Наступает молчание, все едят, стараясь не звякать приборами.
— Там прекрасный вид, — замечает миссис Джад.
— Здесь единственное место, где можно укрыться от жары в Чикаго, — говорит Айна. — Мы так отстаем от Нью-Йорка. Почему не догадались построить сад на крыше этого отеля. Еще только май, а там жарко. Я не могу дождаться, когда мы уедем в Шарлевуа.
(Произносит: Чоливейол.)
— Мичиган — вот зеленый штат, — говорит Билл Хирн.
Вновь наступает молчание, миссис Джад поворачивается к Роберту Хирну и говорит:
— Ты такой большой мальчик для своих двенадцати лет, Бобби. Я думала, ты старше.
— Нет, мэм, мне только двенадцать. — Он неловко отклоняет голову, пока официант ставит перед ним жаркое из утки.
— Не обращайте внимания на Бобби, он немного застенчив, — громко говорит Билл Хирн. — Вот уж не в деда пошел.
Билл Хирн приглаживает свои редкие волосы с темени на плешь.

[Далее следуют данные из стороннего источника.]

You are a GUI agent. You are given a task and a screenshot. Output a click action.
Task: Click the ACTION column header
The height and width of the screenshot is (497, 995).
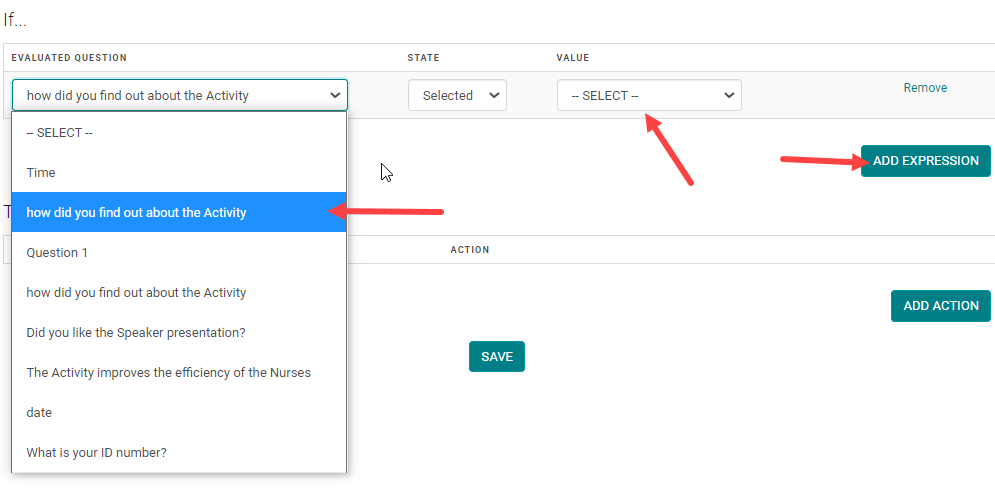(x=470, y=250)
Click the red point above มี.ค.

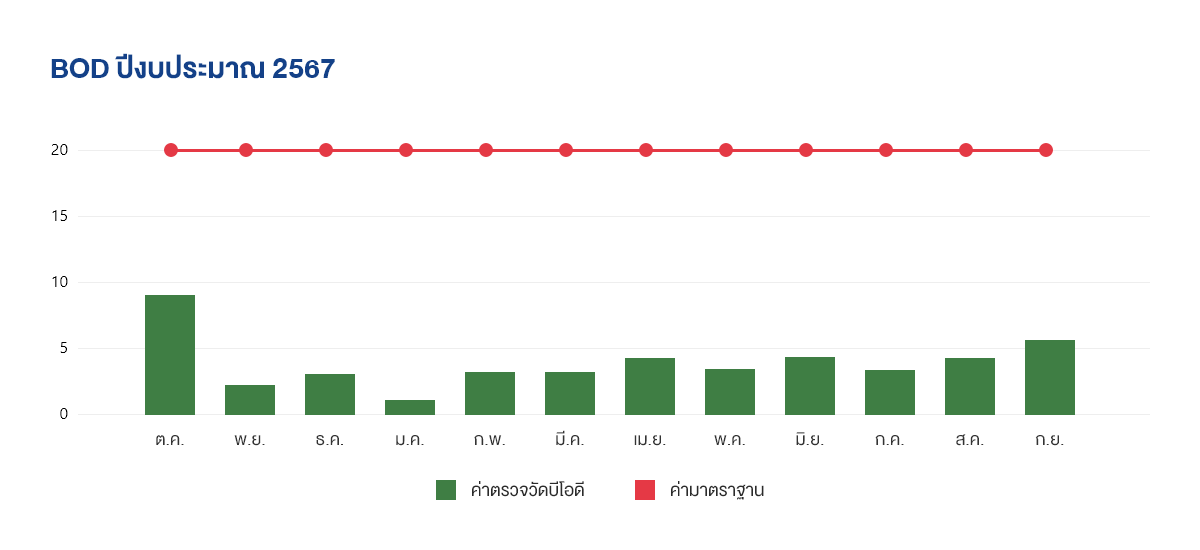566,150
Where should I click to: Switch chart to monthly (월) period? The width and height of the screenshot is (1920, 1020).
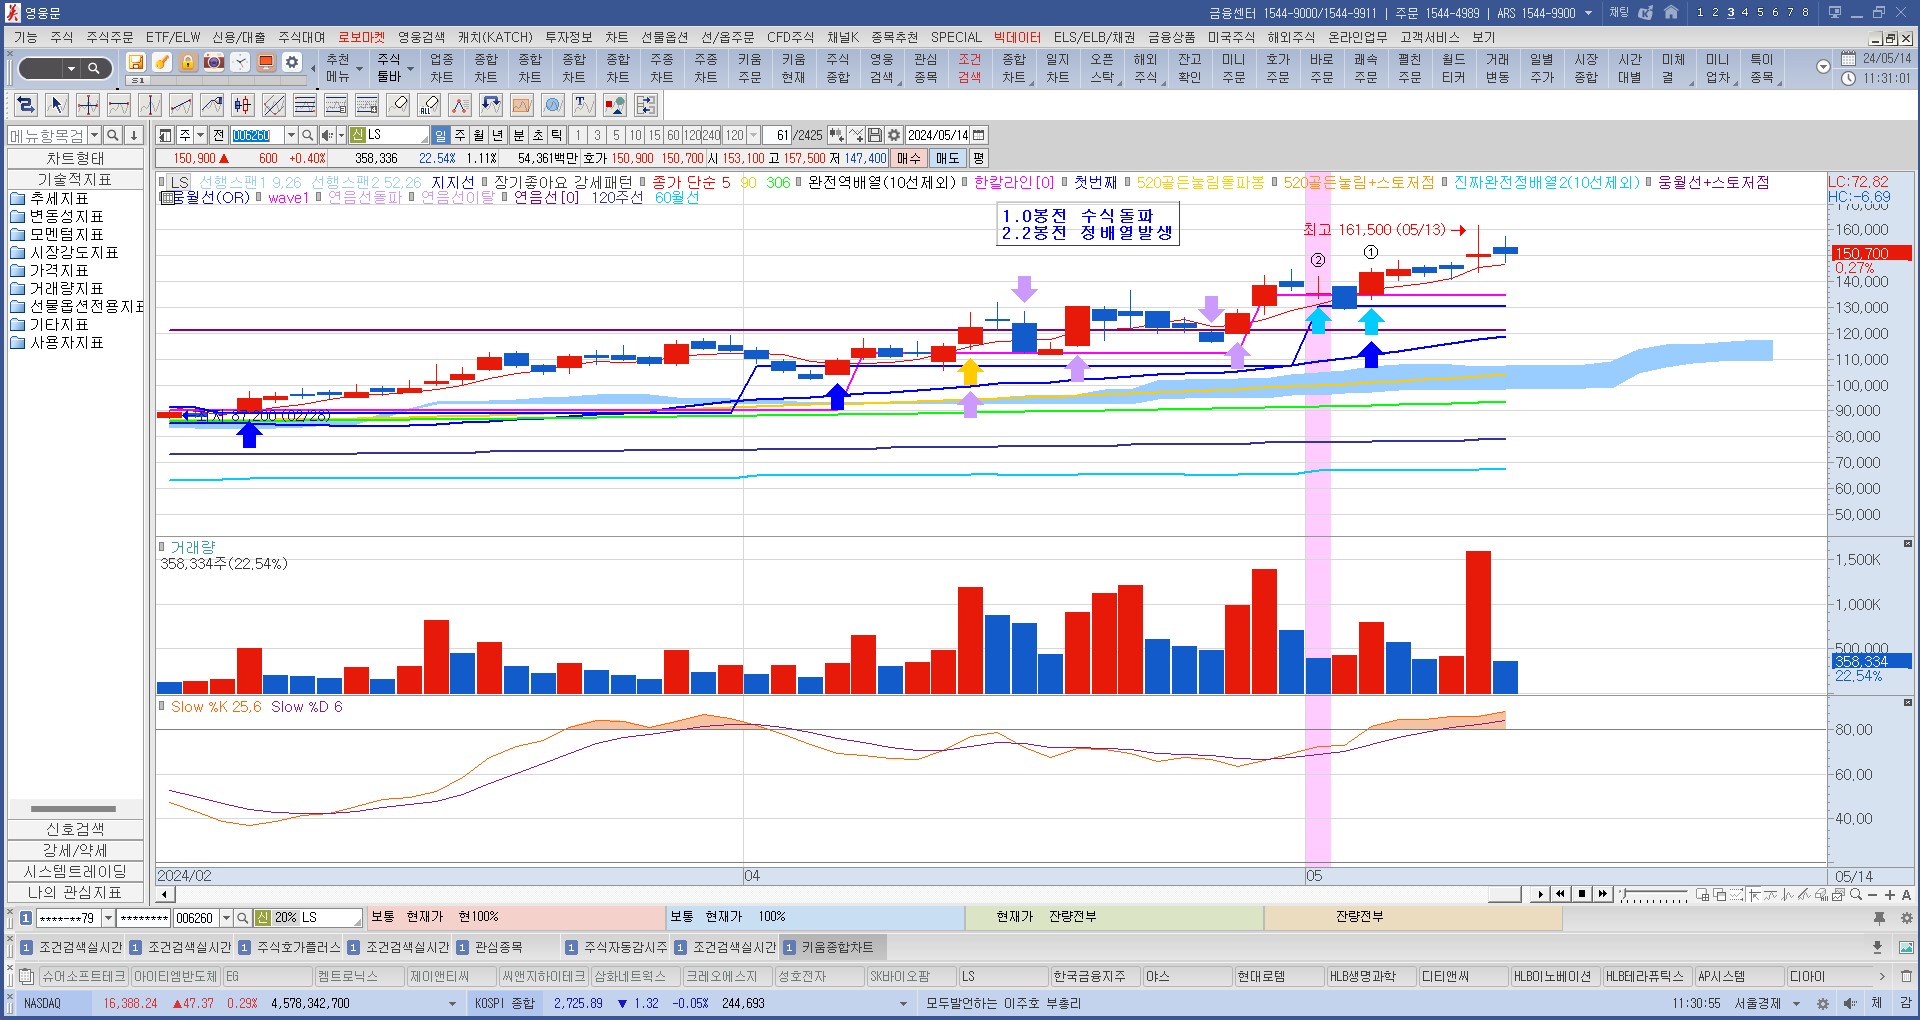tap(479, 135)
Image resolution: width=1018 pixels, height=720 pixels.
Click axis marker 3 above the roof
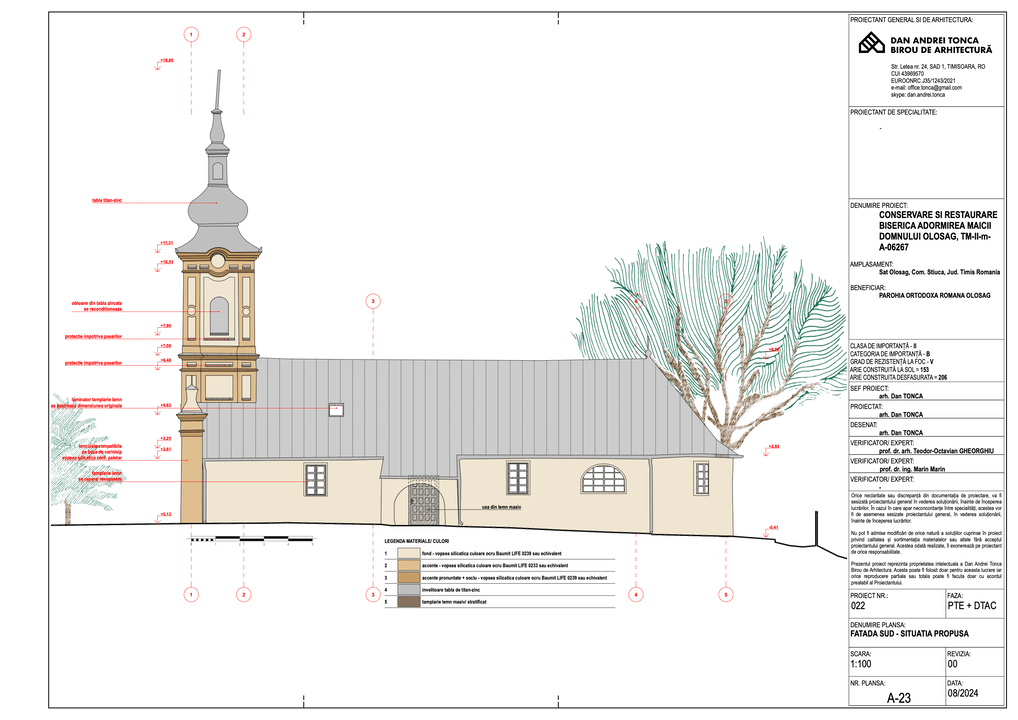pyautogui.click(x=372, y=300)
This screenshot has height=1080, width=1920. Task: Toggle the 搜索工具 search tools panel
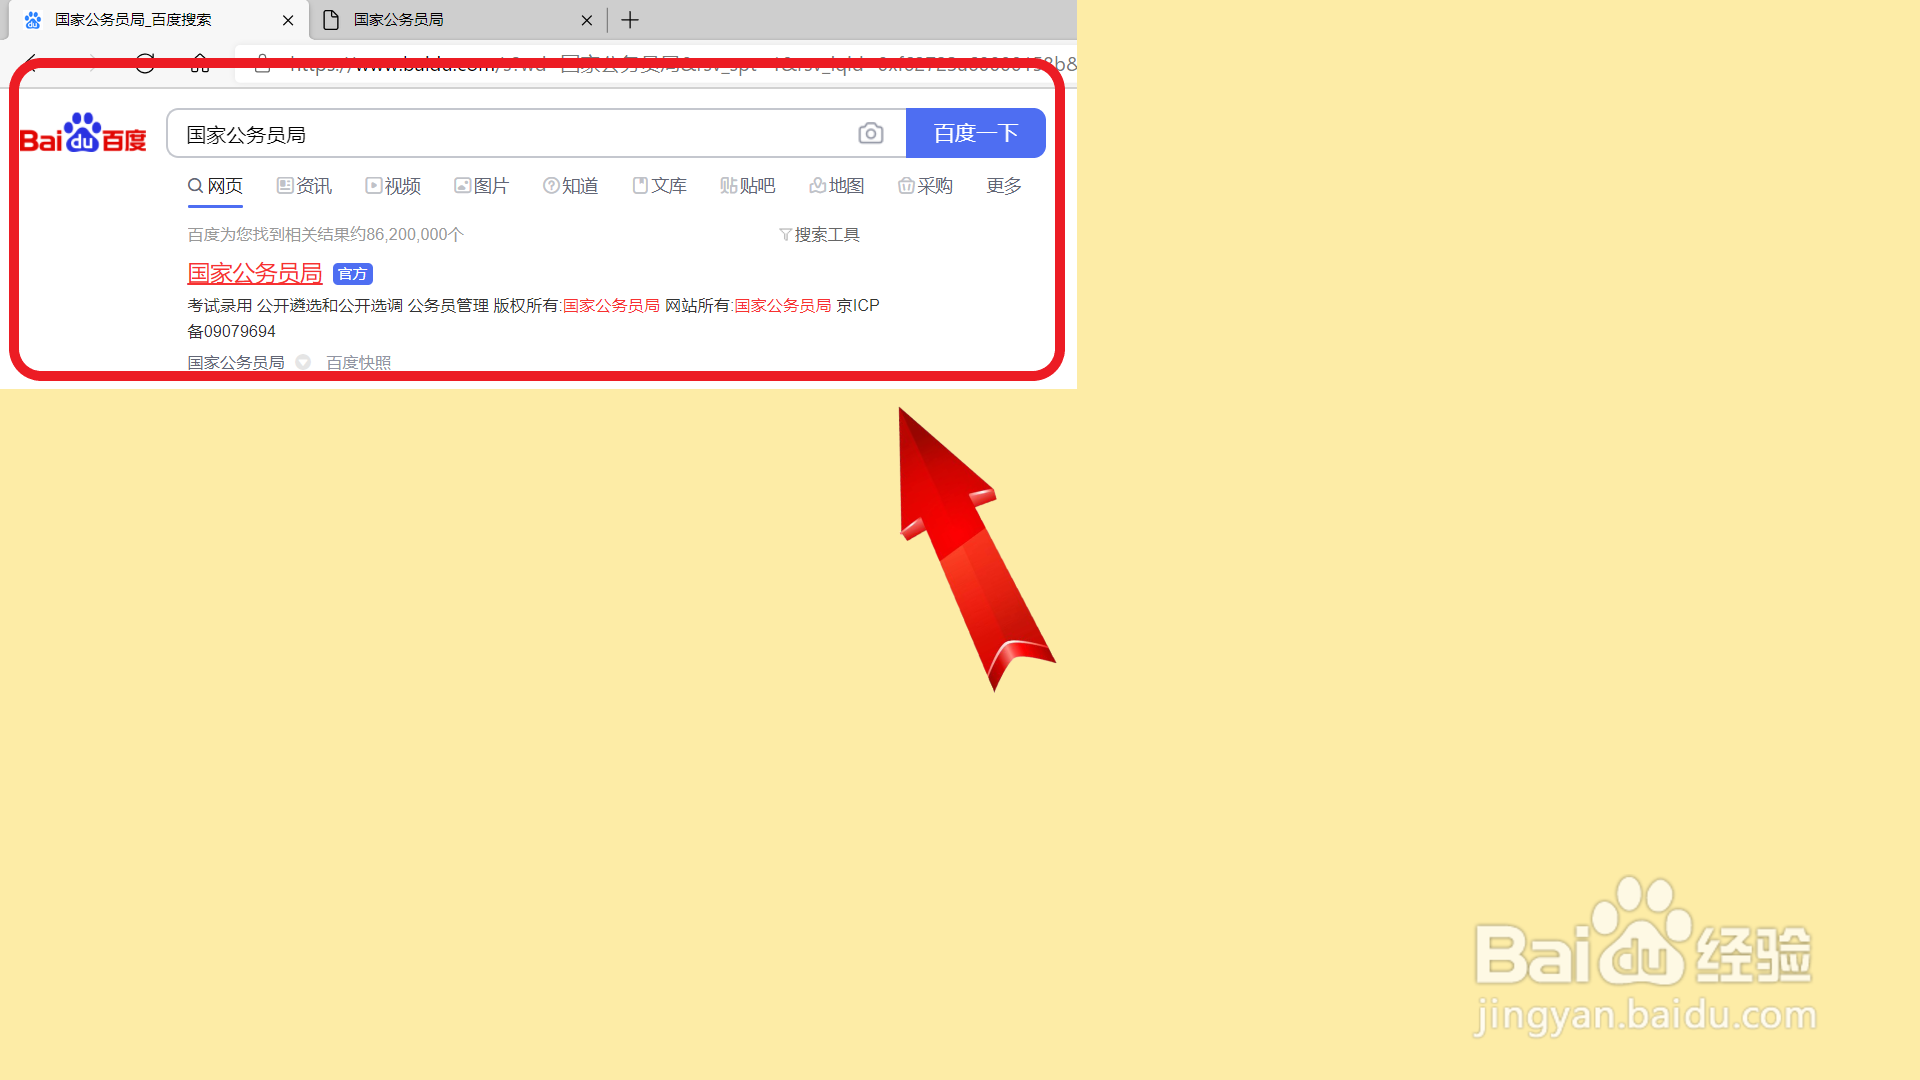click(x=820, y=234)
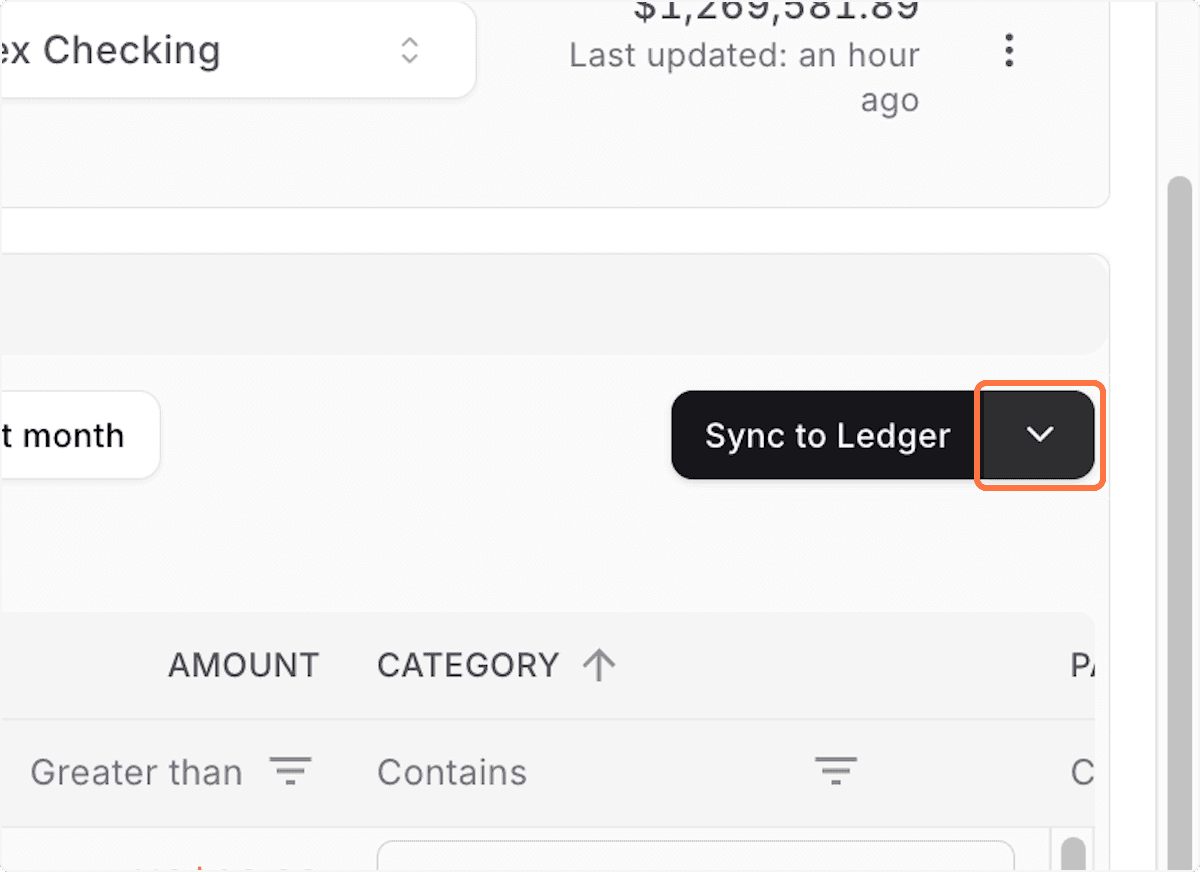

Между округлыми блестящими от пота щеками его маленький красный нос походит на кнопку.
— Когда мы выезжали в Голливуд, — говорит миссис Хирн, — один из помощников директора показал нам студию Парамаунт. Еврей, но славный парень. Он рассказывал нам о кинозвездах всякие сплетни.
— А правда, что Мона Вагинус шлюха? — спрашивает миссис Джад.
— О, ужасная шлюха, — шепчет миссис Хирн, оглядываясь на Бобби, — судя по тому, что о ней говорят. Теперь у нее мало надежд на будущее, ведь сейчас выпускают только звуковые кинокартины.
— Здесь не место говорить о делах, мистер Джад из Бадда, — говорит Хирн, хихикая. — Вас все так называют — «мистер Джад из Бадда». Я думаю: чтобы делать бизнес, надо заниматься бизнесом, и, как ни странно, я занимаюсь как раз этим, поэтому все дело лишь в том, чтобы договориться о цене. Имеется еще одно обстоятельство, скоро появится машина Томпсона, и, если вмешаются реформаторы, придется с ними сотрудничать, а не то нас заставят поливать духами унитазы в фабричных туалетах или еще что-нибудь такое. Поэтому мне нужно быть поосторожнее с обязательствами. Я ожидаю спада деловой активности, так как наша экономика перенапряжена и ваши цены в Бадде нисколько не облегчают мое положение.
— Мистер Джад и я собираемся поехать в Париж.
Перед ними ставят причудливый бисквит и тающий лед.